Par exemple, de nombreuses milices se créent en Italie (notamment par rapport aux terres irrédentes), et ce même avant l’arrivée de Mussolini au pouvoir. À ce moment-là, ce sont bien les mouvements politiques nouveaux qui participent à inculquer l’idée selon laquelle il faut défendre son identité et éradiquer les ennemis par la force. C’est également ce qui se passe dans La Vague : on le voit lorsque des membres du mouvement (les quarterbacks) s’en prennent physiquement à un élève, Carl, qui refusait d’obtempérer.

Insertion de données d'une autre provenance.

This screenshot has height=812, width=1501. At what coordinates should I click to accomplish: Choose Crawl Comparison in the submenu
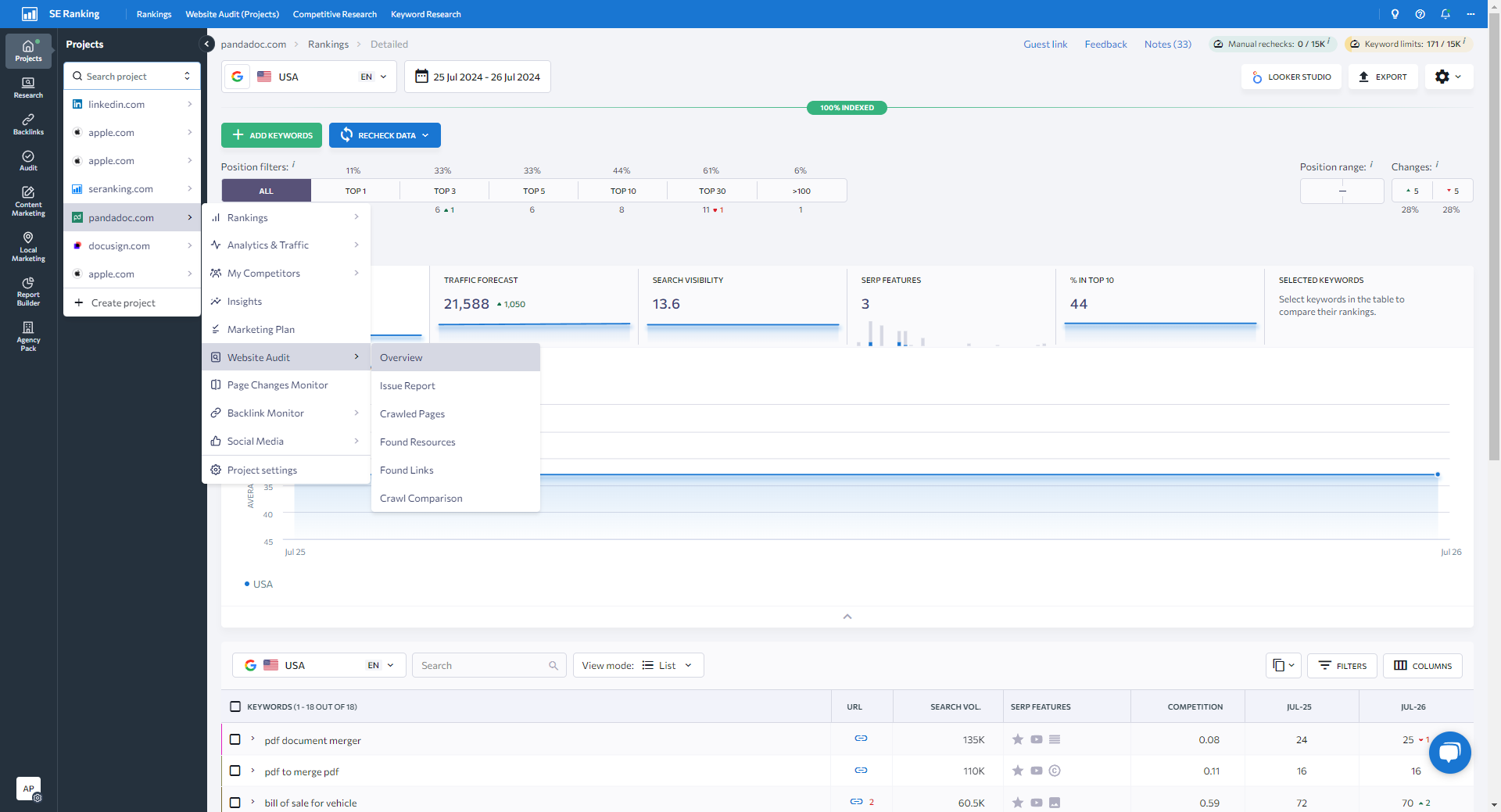pyautogui.click(x=421, y=499)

L’individu est donc effacé, à la faveur du groupe.

L’endoctrinement des masses : la puissance du groupe et l’effacement du Soi dans le totalitarisme

La violence comme motrice d’un esprit de groupe

A fortiori, si des membres de la Vague peuvent faire pression sur des élèves pour qu’ils y adhèrent, c’est qu’ils jouent de leur puissance commune. De même, si une discipline drastique et violente est instaurée par le professeur, c’est bien pour renforcer la puissance du collectif. Il souhaite ainsi forger un esprit de groupe qui donne naissance à une union invincible. Et pour cause : les mécanismes de la violence totalitaire conduisent les individus à ne se sentir exister qu’à travers le groupe, ce qui induit un effacement d’eux-mêmes, de leur individualité.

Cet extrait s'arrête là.